Rewrite the listing from its first line through the line containing "coord(326,30)", changing "toolbar" to "menu bar" and leaving everything else untouched.

____________________

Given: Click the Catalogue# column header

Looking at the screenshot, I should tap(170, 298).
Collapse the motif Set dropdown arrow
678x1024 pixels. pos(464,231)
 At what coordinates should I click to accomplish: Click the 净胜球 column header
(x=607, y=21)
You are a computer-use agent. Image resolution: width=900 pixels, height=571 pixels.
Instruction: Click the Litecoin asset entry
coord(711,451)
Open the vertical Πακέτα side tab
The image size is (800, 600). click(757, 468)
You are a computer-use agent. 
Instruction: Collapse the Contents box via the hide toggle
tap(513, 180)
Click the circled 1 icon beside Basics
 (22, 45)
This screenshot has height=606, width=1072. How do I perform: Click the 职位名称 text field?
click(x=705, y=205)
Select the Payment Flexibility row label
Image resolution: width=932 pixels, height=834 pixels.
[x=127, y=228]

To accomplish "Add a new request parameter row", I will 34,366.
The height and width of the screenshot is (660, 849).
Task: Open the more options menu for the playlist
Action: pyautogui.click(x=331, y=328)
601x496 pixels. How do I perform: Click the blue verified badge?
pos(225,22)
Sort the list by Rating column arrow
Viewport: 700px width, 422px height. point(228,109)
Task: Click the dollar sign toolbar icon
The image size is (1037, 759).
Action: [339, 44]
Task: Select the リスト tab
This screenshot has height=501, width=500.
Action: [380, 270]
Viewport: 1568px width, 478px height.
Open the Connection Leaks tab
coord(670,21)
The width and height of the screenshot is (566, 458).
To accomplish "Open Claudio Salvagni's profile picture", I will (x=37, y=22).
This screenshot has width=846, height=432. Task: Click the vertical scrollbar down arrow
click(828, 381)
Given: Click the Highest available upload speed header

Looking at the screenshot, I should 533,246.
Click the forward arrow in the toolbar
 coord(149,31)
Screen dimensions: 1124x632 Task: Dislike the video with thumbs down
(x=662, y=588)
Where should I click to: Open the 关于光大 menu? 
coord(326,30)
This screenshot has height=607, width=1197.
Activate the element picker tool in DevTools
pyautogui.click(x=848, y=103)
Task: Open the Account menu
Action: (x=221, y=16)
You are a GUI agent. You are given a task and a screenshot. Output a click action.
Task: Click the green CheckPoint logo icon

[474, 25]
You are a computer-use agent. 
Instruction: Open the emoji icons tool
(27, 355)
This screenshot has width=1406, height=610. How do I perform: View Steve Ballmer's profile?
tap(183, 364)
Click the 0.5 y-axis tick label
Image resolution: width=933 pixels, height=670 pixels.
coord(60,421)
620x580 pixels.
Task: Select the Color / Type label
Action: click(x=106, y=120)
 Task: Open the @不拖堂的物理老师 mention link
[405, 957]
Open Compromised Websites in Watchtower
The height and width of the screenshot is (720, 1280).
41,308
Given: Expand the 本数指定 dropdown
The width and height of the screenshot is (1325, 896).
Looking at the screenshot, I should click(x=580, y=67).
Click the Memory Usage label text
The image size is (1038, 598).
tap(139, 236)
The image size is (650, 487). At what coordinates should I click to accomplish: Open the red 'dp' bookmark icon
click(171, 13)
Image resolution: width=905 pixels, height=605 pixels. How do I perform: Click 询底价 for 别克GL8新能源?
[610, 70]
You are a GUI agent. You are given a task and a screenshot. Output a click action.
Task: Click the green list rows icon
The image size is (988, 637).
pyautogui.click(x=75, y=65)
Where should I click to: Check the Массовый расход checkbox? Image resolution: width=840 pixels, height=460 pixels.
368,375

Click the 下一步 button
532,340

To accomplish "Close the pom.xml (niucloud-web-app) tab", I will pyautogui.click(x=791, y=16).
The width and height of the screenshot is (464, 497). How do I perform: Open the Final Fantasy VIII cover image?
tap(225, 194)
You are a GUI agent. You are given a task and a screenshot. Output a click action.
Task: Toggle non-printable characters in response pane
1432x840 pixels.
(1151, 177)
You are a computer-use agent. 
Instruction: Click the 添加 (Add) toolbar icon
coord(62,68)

____________________

*Result of the task*.
Given: Click the Catalogue# column header

Looking at the screenshot, I should tap(170, 298).
Collapse the motif Set dropdown arrow
678x1024 pixels. pos(464,231)
 At what coordinates should I click to accomplish: Click the 净胜球 column header
(x=607, y=21)
You are a computer-use agent. Image resolution: width=900 pixels, height=571 pixels.
Instruction: Click the Litecoin asset entry
coord(711,451)
Open the vertical Πακέτα side tab
The image size is (800, 600). click(757, 468)
You are a computer-use agent. 
Instruction: Collapse the Contents box via the hide toggle
tap(513, 180)
Click the circled 1 icon beside Basics
 (22, 45)
This screenshot has height=606, width=1072. How do I perform: Click the 职位名称 text field?
click(x=705, y=205)
Select the Payment Flexibility row label
Image resolution: width=932 pixels, height=834 pixels.
[x=127, y=228]

To accomplish "Add a new request parameter row", I will 34,366.
The height and width of the screenshot is (660, 849).
Task: Open the more options menu for the playlist
Action: pyautogui.click(x=331, y=328)
601x496 pixels. How do I perform: Click the blue verified badge?
pos(225,22)
Sort the list by Rating column arrow
Viewport: 700px width, 422px height. point(228,109)
Task: Click the dollar sign menu bar icon
The image size is (1037, 759).
Action: [339, 44]
Task: Select the リスト tab
This screenshot has height=501, width=500.
Action: [380, 270]
Viewport: 1568px width, 478px height.
Open the Connection Leaks tab
coord(670,21)
The width and height of the screenshot is (566, 458).
To accomplish "Open Claudio Salvagni's profile picture", I will (x=37, y=22).
This screenshot has width=846, height=432. Task: Click the vertical scrollbar down arrow
click(828, 381)
Given: Click the Highest available upload speed header

Looking at the screenshot, I should 533,246.
Click the forward arrow in the menu bar
 coord(149,31)
Screen dimensions: 1124x632 Task: Dislike the video with thumbs down
(x=662, y=588)
Where should I click to: Open the 关于光大 menu? 
coord(326,30)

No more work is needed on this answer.